Materials such as Cu, Fe, and Ni yield various values of
instantaneous reignition voltage depending mainly on their
boiling point and the way they work. It is well known that
this "instantaneous" reignition voltage is established within
much less than 1 µs, i.e. faster than any usual recovery
voltage. And, we also know that even much higher power
frequencies than 60 Hz or 400 Hz can be interrupted in that
way.
D.
RF interruption
Little is known, however, about the mechanism of RF current interruption in the range of MHz and even GHz. Not
even a single paper has been published on this topic so far.
It has to be emphasized that there is not a quasi-steady long
arc in air when such high frequencies have to be interrupted, since a current loop lasts less than a microsecond in
the MHz range and less than a nanosecond in the GHz
range.
What is the state of matter 1 ns after contact separation?
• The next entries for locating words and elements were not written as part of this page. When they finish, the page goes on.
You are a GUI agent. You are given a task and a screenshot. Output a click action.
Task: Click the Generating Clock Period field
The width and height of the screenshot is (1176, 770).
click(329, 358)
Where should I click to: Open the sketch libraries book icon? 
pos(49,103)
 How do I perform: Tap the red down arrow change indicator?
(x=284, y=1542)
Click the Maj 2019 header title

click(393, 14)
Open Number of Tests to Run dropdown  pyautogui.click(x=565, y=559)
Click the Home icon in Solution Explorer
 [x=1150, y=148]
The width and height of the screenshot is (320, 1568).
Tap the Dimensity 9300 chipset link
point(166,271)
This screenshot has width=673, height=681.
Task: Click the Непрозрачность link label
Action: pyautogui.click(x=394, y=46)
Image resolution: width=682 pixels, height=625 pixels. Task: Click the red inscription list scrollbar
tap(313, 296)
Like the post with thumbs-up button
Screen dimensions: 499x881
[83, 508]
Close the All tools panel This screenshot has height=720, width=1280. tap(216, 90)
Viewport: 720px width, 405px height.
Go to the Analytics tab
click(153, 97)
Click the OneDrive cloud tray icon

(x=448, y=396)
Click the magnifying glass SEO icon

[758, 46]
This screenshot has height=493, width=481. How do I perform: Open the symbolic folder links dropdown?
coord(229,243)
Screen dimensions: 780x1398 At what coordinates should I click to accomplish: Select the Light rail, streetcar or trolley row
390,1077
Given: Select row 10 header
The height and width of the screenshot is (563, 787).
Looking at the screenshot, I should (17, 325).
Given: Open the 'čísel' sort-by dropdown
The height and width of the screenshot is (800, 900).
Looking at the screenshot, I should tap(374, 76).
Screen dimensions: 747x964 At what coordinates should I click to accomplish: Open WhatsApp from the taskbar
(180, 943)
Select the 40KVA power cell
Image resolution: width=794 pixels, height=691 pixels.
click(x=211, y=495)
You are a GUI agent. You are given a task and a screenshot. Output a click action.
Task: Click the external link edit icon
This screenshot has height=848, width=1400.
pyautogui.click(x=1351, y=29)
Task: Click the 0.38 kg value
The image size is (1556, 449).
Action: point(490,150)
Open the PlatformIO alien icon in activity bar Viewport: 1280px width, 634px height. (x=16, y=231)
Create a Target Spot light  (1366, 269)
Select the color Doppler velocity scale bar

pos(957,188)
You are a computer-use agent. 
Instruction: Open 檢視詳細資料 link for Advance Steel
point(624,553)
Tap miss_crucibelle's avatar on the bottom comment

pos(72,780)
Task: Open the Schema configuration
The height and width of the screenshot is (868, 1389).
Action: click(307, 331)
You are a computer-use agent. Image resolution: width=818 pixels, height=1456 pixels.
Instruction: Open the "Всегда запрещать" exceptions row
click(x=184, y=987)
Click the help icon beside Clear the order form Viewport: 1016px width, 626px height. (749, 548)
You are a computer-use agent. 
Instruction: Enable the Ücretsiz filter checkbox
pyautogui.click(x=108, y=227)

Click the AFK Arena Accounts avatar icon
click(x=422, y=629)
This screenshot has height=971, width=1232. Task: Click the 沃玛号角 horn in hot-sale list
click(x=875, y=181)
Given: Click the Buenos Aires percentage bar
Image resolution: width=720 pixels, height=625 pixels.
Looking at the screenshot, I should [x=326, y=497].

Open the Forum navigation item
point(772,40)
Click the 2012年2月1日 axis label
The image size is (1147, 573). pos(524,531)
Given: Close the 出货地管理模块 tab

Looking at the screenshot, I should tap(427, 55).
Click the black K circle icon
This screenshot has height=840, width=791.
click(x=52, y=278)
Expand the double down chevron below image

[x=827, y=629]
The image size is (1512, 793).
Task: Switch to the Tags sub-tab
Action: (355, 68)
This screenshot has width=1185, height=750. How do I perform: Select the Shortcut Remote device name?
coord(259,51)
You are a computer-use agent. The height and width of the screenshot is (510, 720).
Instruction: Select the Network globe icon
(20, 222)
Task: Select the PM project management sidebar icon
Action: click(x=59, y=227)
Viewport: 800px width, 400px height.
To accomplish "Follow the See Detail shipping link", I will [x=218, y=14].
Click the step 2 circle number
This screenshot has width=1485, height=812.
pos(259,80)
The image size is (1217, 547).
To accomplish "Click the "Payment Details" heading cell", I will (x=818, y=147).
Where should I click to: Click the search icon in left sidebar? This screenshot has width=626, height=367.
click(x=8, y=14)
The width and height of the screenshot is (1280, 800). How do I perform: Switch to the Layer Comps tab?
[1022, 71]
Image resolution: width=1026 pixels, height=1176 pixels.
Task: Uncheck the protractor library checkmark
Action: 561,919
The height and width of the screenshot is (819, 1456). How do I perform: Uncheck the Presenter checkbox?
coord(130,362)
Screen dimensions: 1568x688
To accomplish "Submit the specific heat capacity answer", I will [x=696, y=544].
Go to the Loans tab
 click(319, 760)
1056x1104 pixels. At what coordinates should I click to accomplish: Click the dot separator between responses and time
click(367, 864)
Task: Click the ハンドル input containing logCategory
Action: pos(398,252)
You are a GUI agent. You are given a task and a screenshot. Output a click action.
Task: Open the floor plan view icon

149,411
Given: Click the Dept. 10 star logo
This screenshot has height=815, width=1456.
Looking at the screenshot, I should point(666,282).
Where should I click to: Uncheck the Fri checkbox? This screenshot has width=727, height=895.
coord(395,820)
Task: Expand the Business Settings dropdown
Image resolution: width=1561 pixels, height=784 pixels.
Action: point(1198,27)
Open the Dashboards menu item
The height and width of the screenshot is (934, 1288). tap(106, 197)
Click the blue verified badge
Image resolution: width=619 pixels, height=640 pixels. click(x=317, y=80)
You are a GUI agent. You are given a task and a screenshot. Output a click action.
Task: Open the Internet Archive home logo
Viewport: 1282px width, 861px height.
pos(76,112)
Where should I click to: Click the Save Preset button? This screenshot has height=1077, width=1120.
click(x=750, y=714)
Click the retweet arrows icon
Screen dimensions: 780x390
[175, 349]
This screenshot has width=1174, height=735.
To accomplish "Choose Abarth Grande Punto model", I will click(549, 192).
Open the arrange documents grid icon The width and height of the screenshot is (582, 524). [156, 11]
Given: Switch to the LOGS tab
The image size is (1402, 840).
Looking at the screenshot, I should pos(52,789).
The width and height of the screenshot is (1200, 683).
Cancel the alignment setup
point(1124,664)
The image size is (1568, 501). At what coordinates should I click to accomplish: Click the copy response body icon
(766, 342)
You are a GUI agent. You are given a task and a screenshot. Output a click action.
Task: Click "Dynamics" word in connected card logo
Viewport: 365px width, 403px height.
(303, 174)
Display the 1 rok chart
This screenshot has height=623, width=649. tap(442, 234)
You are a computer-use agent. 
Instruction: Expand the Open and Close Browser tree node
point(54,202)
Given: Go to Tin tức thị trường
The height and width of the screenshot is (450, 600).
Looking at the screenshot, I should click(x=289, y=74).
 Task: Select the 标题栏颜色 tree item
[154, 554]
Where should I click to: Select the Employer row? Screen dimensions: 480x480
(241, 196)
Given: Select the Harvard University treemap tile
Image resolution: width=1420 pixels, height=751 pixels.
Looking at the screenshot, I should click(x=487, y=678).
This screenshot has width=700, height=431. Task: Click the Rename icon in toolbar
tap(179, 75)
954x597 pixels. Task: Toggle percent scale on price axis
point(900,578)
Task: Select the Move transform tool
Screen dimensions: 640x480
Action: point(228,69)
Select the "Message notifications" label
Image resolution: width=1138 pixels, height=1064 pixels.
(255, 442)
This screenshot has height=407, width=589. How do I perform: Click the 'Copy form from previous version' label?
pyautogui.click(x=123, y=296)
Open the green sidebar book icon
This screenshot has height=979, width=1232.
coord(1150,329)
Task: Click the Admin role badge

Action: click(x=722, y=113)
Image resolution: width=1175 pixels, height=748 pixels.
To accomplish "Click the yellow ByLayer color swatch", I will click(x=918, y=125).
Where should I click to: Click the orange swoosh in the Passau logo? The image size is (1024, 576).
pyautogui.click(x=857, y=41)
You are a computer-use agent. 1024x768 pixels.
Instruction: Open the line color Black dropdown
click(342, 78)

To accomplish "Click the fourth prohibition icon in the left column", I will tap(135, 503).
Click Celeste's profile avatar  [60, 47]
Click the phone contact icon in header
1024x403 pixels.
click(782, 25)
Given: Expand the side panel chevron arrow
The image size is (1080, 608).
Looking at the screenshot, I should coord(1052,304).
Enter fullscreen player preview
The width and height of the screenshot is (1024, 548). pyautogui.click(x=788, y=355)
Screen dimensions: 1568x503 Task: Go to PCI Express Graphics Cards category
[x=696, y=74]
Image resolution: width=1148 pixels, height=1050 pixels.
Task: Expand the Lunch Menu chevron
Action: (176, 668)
During the last millisecond before contact separation, the
contact constriction area decreases, the contact resistance
increases and so does the temperature of the contact site, up
to melting point and beyond it. A molten metal bridge is
formed by the surface tension of the melt, preventing contact separation at the very moment a gap would appear if
there were no current. Instead, the bridge increases in both
length and diameter while its temperature approaches boiling point. During that stage, the surface tension is decreasing while both the kinetic energy and the mean distance of
the molecules are increasing until, at boiling point, the molten bridge disintegrates explosion-like. During these nanoseconds, a more or less continuous transition from liquid to
gaseous (plasma) state is to be expected, followed by a
rapid increase in temperature and a decrease in the density
of the metal vapor. "Suddenly", the distance between the
remaining solid surfaces increases while the liquid becomes vaporized or, mainly, is splashed away and the voltage across the contact gap jumps from the boiling voltage
(0.75 V for Ag) to the anode arc voltage (about 8 V).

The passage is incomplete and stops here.